篠田 そこで、いよいよ心理的安全性ですね。まず気になっているのが、世の中ではいまだにこの概念のことを誤解している人がまだまだ多いんじゃないかということです。

 いちばん多いのが「自分がふんわりと大事にされて、みんなが私に嫌なことを言わない」みたいな解釈ですね。でも、エドモンドソンさんの本を読むと、これとはかなりかけ離れた状態が想定されている。むしろ、私がなにか意見を言ったときに、村瀬さんが「いや、篠田さん、その考えはぜんぜん違うと思いますよ」とズバッと言い返せるようなイメージです。

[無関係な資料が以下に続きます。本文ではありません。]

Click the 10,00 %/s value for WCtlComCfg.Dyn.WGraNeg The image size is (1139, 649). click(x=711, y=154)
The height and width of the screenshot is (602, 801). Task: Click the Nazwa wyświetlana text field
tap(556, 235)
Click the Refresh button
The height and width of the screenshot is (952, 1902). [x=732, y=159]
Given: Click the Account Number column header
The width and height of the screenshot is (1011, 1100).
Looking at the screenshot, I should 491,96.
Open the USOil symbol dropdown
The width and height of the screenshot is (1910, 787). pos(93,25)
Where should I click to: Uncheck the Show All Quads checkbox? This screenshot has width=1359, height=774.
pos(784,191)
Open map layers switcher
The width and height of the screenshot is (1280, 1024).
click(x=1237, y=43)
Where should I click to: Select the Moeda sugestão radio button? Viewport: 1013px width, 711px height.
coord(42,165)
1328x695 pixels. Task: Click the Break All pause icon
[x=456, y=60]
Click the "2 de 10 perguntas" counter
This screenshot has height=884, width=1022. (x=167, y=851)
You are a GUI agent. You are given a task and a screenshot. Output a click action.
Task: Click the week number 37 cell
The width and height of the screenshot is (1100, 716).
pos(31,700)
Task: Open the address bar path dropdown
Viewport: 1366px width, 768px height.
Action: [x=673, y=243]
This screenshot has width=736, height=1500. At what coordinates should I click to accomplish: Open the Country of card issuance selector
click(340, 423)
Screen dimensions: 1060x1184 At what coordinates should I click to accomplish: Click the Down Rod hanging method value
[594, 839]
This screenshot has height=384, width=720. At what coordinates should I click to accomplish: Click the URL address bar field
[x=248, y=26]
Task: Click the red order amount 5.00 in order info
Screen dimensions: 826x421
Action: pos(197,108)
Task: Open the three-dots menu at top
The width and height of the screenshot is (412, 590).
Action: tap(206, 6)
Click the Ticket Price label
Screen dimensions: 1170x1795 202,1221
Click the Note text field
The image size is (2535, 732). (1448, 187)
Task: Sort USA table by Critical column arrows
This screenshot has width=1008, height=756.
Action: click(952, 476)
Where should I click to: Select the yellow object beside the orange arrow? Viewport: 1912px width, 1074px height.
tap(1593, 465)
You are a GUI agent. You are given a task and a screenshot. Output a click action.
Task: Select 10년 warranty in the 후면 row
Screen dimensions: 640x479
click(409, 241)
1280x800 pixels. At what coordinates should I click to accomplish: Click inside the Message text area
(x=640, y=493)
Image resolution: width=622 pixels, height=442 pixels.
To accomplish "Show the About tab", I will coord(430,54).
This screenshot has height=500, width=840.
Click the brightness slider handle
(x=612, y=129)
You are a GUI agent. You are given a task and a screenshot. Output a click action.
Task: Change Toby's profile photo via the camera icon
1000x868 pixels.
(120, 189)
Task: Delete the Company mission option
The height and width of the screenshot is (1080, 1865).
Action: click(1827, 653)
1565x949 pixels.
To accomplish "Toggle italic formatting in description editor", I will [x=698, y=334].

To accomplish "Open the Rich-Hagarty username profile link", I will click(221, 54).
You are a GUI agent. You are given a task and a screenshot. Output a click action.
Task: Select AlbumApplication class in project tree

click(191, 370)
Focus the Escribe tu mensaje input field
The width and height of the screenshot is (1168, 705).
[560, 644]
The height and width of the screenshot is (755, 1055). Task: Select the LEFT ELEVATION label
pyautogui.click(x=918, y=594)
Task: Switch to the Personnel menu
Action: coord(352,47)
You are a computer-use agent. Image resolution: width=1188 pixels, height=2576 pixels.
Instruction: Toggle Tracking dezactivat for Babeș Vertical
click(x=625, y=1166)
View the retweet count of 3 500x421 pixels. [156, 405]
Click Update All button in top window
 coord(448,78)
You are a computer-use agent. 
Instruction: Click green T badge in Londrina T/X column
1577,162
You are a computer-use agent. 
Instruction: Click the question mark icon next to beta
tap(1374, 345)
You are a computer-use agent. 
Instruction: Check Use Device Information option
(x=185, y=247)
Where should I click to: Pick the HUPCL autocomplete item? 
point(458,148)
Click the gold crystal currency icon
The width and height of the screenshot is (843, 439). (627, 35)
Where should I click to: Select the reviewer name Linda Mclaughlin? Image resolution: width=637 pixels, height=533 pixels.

 ですが、「心理的安全性ってこういうことだと思いますよ」と他の人に説明すると、けっこうポカンとされてしまう。ここに大きな理解のずれがあるなと感じています。

村瀬 エドモンドソンはずっと「組織学習」を研究してきた人です。組織が変化していくうえでは学ぶことが不可欠なので、学習というのは個人だけでなく企業なんかにとっても、ものすごく重要なテーマなんですね。

 組織の学習にとって必要なのが、そこに所属する人たちの知識やアイデアをお互いに「共有」することです。でも、同じ組織にいると、どうしても「言いづらいこと」「聞きたくないこと」が出てきてしまって、情報が共有されなくなってしまう。

 だから組織学習を達成するためには、いかにして「言いづらいことを言う」「聞きたくないことを聞く」といった行動を促すかが問題になるわけです。そして、そのための1つの軸として出てきたのが「心理的安全性」であると。こういう背景があるので、そもそも「とにかく人を大事にしましょう」みたいな話ではないんですよね。

篠田 めちゃくちゃわかりやすい! 心理的安全性という言葉だけが独り歩きするときには、その観点が忘れられがちだなと改めて思いました。目的はあくまでも組織学習、つまりチームみんなで学ぶということであって、まずそっちが先にあるわけですよね。